**Work instruction**:
Go through the listing below and return each line that includes "agent".

**Data to examine**:
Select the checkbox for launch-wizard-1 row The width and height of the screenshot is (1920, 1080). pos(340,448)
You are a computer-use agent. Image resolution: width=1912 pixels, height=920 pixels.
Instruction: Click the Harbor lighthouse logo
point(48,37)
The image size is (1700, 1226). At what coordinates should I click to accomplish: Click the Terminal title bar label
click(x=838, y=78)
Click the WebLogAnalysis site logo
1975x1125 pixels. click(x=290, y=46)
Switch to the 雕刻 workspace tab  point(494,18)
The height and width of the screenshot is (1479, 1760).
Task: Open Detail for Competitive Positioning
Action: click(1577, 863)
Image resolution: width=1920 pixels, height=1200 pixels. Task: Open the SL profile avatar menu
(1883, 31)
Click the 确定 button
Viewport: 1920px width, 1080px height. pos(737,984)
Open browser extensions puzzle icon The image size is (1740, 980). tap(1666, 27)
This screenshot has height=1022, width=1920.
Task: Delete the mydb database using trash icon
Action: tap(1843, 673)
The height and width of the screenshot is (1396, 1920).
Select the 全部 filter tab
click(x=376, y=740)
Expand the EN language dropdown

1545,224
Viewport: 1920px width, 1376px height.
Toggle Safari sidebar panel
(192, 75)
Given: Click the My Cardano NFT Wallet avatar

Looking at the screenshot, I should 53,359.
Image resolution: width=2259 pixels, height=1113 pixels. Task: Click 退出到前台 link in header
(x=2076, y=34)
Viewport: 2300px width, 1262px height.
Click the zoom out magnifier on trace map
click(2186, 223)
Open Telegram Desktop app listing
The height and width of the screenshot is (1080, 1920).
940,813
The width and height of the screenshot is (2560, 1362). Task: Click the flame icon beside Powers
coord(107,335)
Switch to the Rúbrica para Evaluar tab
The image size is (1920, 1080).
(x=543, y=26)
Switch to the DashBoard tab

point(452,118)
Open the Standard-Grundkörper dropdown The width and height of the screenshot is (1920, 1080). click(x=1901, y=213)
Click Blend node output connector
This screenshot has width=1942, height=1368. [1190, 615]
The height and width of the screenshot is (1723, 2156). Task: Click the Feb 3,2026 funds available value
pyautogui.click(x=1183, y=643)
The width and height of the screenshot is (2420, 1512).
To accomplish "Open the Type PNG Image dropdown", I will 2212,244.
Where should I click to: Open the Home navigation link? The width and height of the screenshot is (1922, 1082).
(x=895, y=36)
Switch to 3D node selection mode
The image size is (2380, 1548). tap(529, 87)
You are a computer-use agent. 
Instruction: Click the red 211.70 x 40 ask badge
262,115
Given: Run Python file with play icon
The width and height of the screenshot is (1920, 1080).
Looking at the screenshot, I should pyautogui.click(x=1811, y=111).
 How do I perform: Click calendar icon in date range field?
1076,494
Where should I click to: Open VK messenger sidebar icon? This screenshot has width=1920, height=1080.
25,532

**The completed task**:
You are a computer-use agent. Image resolution: width=1912 pixels, height=920 pixels.
You are a computer-use agent. 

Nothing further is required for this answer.